Pegasus, the NSO Group designed spyware, has created a furore across the globe, including India this week. This spyware is capable of entering your device without you even knowing of its existence.
Now that everyone is keen to know more about spyware, we’ve dug up some similar spyware that has been spreading over the net in the past few years. While Pegasus is a one-of-a-kind spyware, that is sold by the Israel-based agency for a steep price, there are others which have been made available through various intelligence agencies, as well as popular hackers.
Here’s a list of other spyware that has made the news.
Dropoutjeep is a spyware that the National Security Agency (NSA) was using previously to spy on targeted individuals. This was done by planting the spyware on laptops as well as mobile devices, especially on Apple iPhones.
Dropoutjeep was in the news six years back, when security researcher Jacob Applebaum, quoting an NSA document, said that “it has the ability to remotely push/pull files from the device. SMS retrieval, contact list retrieval, voicemail, geolocation, hot mic, camera capture, cell tower location, etc. Command, control and data exfiltration can occur over SMS messaging or a GPRS data connection. All communications with the implant will be covert and encrypted.”
With all this data, the NSA was able to track a person’s movement and monitor what they are messaging or watching. All this, without giving a whiff to the person that their phone has been hacked.
According to this Livemint report, RCSAndroid spyware was spread through an app, which got published on the Google Play Store without ringing any alarm bells. This app was designed by a technology company from Milan in Italy called Hacking Team.
This company, like the NSO Group, claims to deal in surveillance software and selling them to government and law enforcement agencies. Security experts at Trend Micro in 2015, through this report, categorised RCSAndroid as “one of the most professionally developed and sophisticated Android malware ever exposed.”
As highlighted in this report by Motherboard, this spyware was created by an Italy-based surveillance company eSurv. The detailed probe conducted by the publication, found the malware carried Italian text in its code, which is where eSurv was based out of.

TASK ITEM A:
In the spyware article, what company designed the RCSAndroid app, and where is that company located?
TASK ITEM B:
Reproduce the portion of the spyware article between "Here’s a list" and "on Apple iPhones.", inclusive.

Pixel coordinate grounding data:
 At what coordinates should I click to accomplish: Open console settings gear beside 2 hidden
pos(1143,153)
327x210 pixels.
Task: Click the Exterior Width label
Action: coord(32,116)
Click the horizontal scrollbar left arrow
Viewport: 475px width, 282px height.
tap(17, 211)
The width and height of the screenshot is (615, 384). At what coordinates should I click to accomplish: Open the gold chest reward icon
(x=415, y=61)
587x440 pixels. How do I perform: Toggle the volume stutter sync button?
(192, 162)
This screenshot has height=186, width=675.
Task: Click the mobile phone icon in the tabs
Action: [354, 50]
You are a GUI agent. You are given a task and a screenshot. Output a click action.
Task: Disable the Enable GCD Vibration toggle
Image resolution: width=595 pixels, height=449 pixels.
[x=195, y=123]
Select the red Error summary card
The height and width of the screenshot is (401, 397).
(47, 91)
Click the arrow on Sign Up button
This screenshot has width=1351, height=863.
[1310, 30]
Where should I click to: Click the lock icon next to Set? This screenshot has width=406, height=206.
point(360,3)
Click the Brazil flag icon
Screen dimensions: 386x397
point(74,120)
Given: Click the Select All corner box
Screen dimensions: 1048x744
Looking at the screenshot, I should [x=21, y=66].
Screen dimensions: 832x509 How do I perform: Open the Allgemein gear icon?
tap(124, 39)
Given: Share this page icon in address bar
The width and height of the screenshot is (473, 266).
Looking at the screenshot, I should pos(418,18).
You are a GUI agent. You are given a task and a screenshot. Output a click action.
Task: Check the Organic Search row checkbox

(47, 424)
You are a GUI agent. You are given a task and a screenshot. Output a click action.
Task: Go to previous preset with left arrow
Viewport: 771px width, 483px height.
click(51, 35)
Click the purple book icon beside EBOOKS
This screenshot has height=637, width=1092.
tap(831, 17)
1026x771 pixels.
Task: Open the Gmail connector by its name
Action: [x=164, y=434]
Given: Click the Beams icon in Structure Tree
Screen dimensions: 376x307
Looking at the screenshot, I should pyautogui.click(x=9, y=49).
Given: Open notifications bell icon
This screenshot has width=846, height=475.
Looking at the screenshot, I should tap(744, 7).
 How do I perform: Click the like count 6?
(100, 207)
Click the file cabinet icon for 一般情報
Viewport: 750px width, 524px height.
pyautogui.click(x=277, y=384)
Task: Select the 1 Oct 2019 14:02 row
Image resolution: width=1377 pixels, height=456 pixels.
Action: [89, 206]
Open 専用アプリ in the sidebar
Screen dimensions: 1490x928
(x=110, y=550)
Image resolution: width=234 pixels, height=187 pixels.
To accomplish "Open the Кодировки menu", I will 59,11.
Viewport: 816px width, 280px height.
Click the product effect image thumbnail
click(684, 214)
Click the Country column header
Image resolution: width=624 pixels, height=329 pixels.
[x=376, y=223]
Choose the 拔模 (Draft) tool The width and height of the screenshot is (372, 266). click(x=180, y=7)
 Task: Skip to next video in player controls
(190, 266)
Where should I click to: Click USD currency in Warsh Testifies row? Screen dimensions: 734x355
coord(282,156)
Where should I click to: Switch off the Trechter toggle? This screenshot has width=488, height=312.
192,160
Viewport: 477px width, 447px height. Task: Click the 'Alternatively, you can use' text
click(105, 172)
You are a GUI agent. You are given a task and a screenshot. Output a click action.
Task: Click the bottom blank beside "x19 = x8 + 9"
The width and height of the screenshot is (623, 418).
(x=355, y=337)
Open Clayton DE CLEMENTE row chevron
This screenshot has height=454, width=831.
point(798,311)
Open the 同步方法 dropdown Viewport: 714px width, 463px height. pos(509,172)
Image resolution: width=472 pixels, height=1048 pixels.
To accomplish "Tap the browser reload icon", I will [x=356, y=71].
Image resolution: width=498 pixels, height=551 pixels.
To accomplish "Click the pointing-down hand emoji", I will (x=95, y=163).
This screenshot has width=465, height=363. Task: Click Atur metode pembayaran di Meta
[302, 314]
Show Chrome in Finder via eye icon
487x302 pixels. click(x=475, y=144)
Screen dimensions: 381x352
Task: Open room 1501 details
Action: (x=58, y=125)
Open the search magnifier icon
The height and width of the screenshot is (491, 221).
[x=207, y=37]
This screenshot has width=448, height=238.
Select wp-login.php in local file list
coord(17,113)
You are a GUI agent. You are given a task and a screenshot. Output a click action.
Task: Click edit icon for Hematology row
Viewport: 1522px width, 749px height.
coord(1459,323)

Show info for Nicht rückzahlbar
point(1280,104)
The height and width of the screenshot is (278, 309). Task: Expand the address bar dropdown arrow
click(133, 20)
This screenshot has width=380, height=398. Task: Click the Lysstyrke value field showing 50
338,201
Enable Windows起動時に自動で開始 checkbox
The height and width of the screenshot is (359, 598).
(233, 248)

WRITTEN REPLY A:
Hacking Team, a technology company from Milan, Italy.

WRITTEN REPLY B:
Here’s a list of other spyware that has made the news.
Dropoutjeep is a spyware that the National Security Agency (NSA) was using previously to spy on targeted individuals. This was done by planting the spyware on laptops as well as mobile devices, especially on Apple iPhones.